In the stories of the first
Thanksgiving sometimes the most important lesson is lost, the
world-shattering evolution from government or common ownership in early
America to private ownership -- while famines continued in Europe for
another 100 years under its "more humane" common ownership and sharing
the wealth.
In 1620, when the Pilgrims
landed at Plymouth Colony, that colony began in pure and unadulterated
communism because whatever was produced was put into a common storehouse
to be distributed to each according to need. In other words they
practiced what some 200 years later would become the basic tenet of the
Communist Party: "From each according to ability to each according to
need."
After two years the Pilgrims
dropped this ideal. Why? Because they were starving!
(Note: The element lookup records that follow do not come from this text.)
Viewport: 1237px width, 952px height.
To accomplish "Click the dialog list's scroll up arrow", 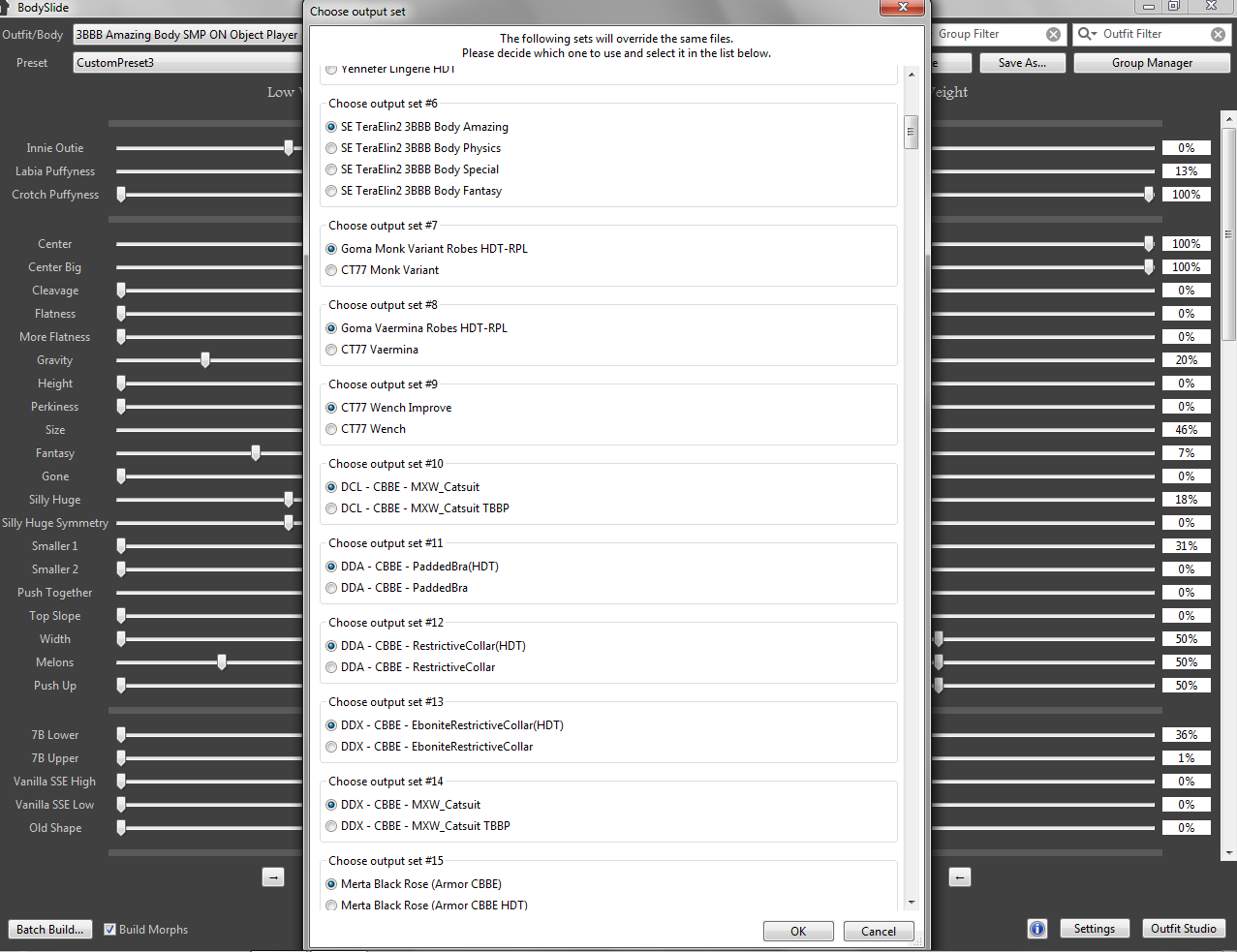I will [911, 75].
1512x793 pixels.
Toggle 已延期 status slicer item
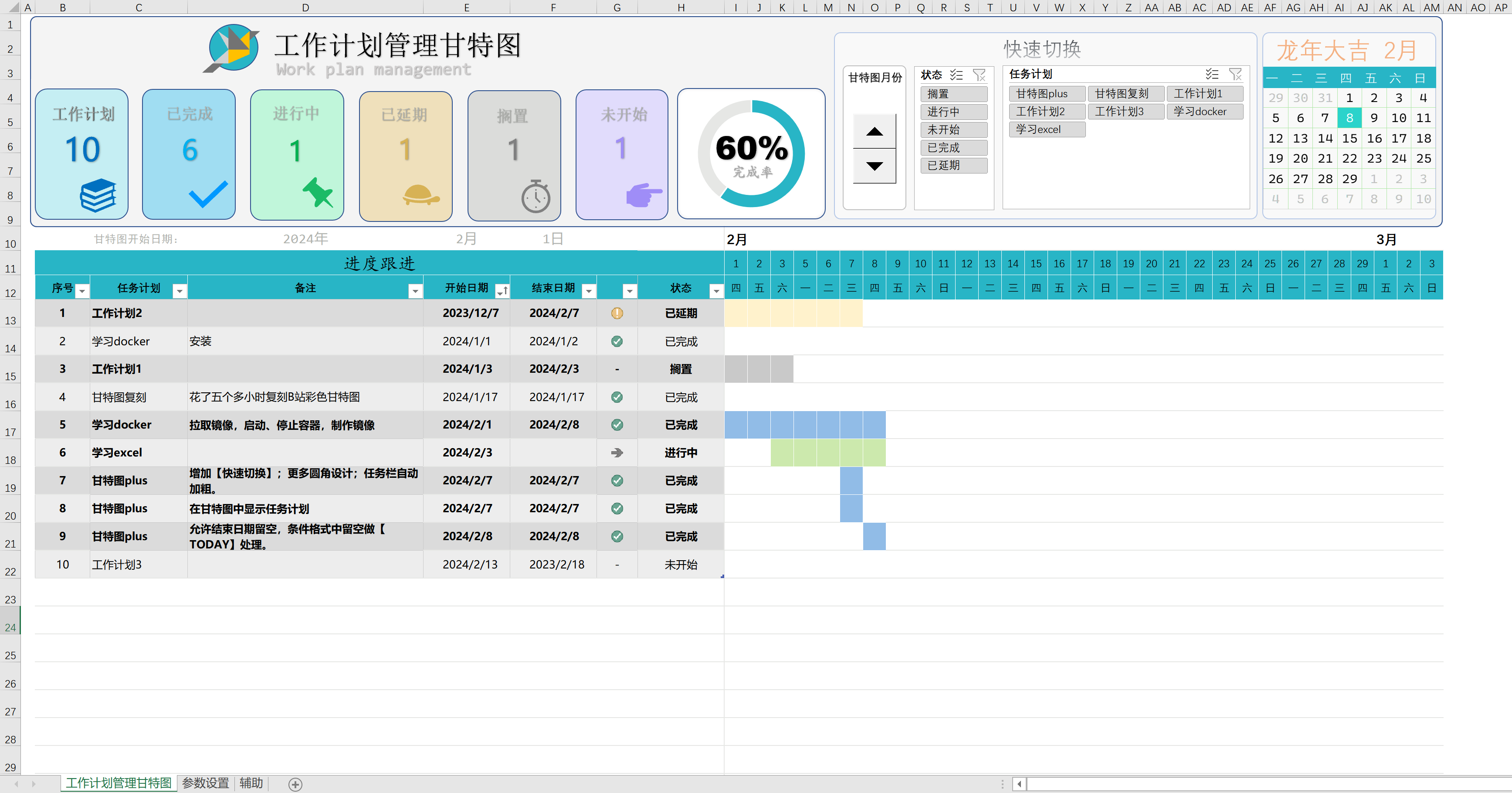click(x=954, y=166)
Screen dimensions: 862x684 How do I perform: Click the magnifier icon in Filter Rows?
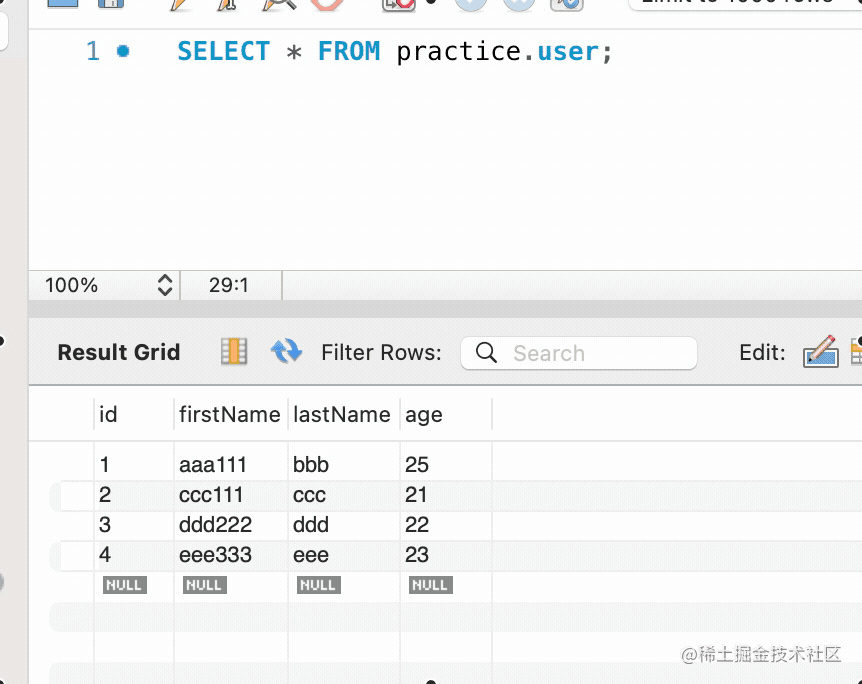coord(487,353)
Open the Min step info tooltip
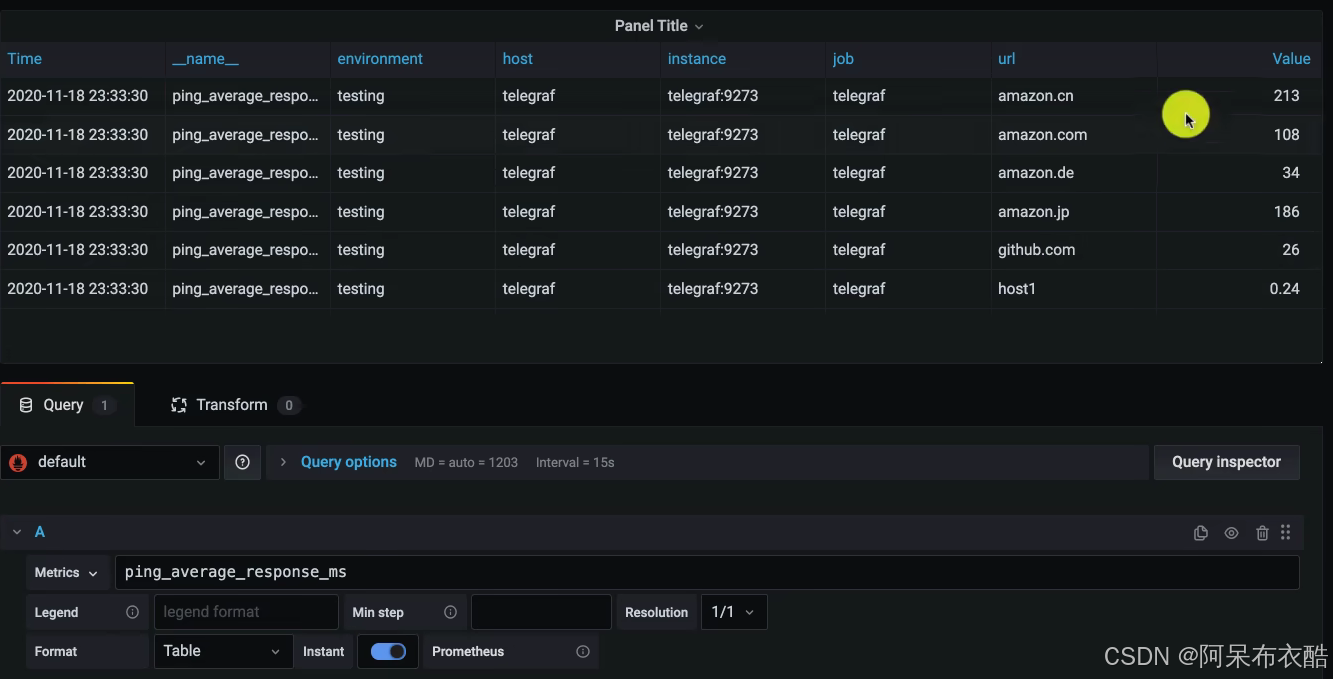 pyautogui.click(x=450, y=611)
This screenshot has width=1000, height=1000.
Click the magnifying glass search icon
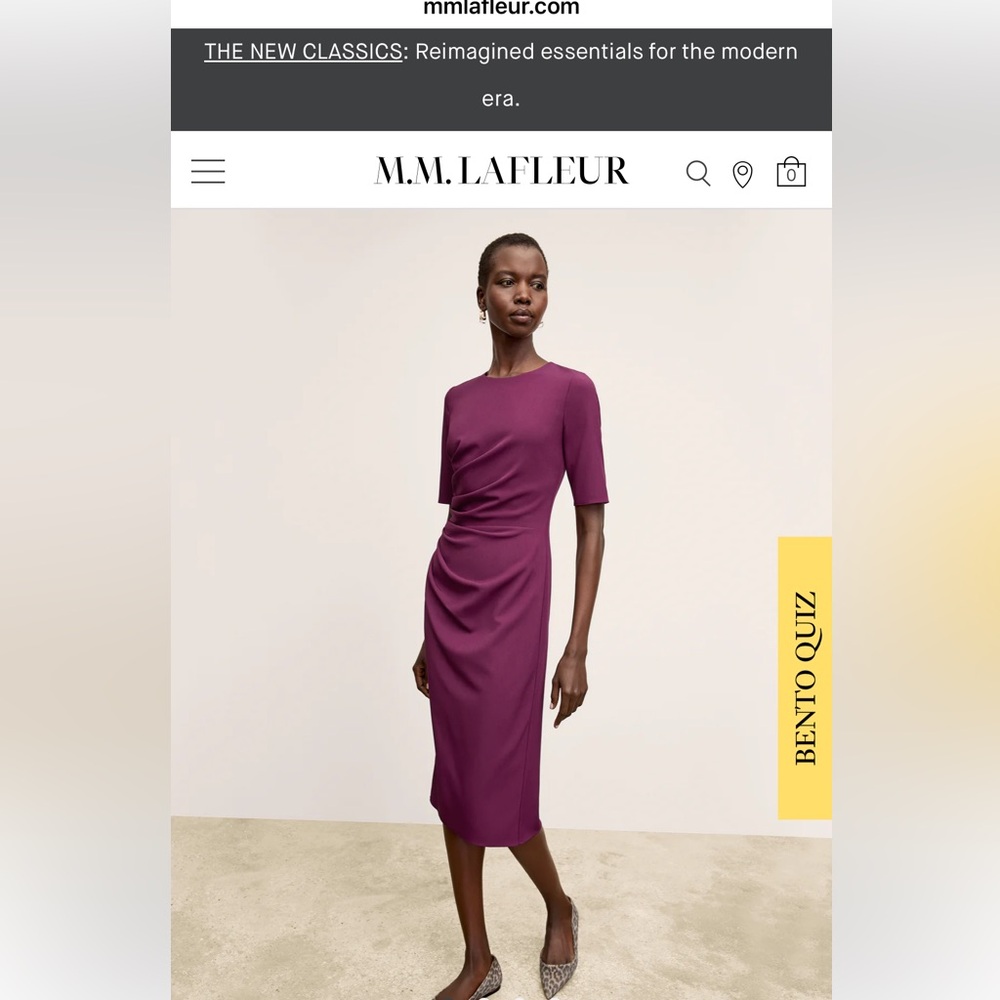click(698, 173)
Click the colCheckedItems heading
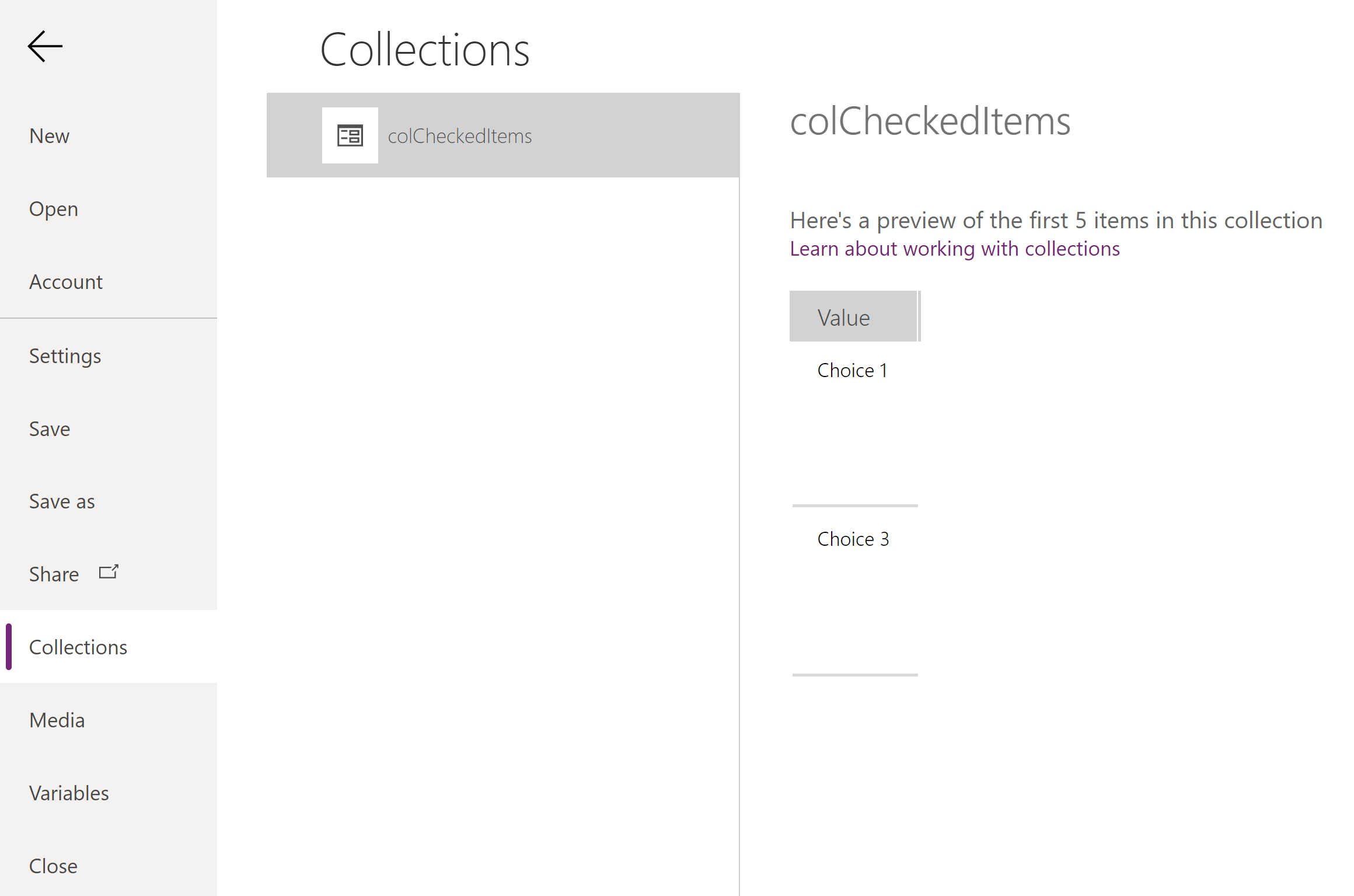This screenshot has width=1354, height=896. [x=930, y=121]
Fifty-one of the
104 people who sailed on the Mayflower were dead by the third winter.
When people are dying of hunger sometimes they will stop and think.
From the diary of Gov. Bradford,
which we have today with the names and ages of the survivors, he called
everyone together one evening and in effect said anyone can give out
what's in the storehouse, but this presupposes there is something to
distribute, however under our system there is nothing to store.
Come spring we will try a new
idea -- we'll assign a parcel and allow each to "plant for his owne
perticuler" -- in other words, to each according to production or merit,
to keep what is produced or trade as seen fit.
When spring came, something
phenomenal occurred. Previously only some of the men worked the fields.
Now the women and children joined in for survival. What they did was
begin to practice the idea of private ownership, not perfectly, but more
perfectly than ever before. The ensuing harvest was so bountiful that it
gave us the first Thanksgiving Day. As a consequence, there began an era
of growth and development that sooner or later had to lead to
revolutionary ideas. And it did, the American Revolution, which was a
break from all previous history.
No, not that skirmish with King
George in 1776 that some call the American Revolution which was a minor
fracas as such things go, for men had been killing themselves by the
millions arguing over which form of authoritarian government should rule
the lives of the common people.
The real American Revolution is
that clause in the Declaration of Independence that states that all men
are "endowed by their creator with certain unalienable rights, that
among these are life, liberty and the pursuit of happiness." What this
did was remove the king as "sovereign" and put the creator in his place.
Now it's one thing to declare
independence from authority, but it's another to put it into effect. So
there followed the Constitution and the Bill of Rights. The Bill of
Rights is a misnomer because it is not a set of rights but a series of
prohibitions, not against the people but against their government.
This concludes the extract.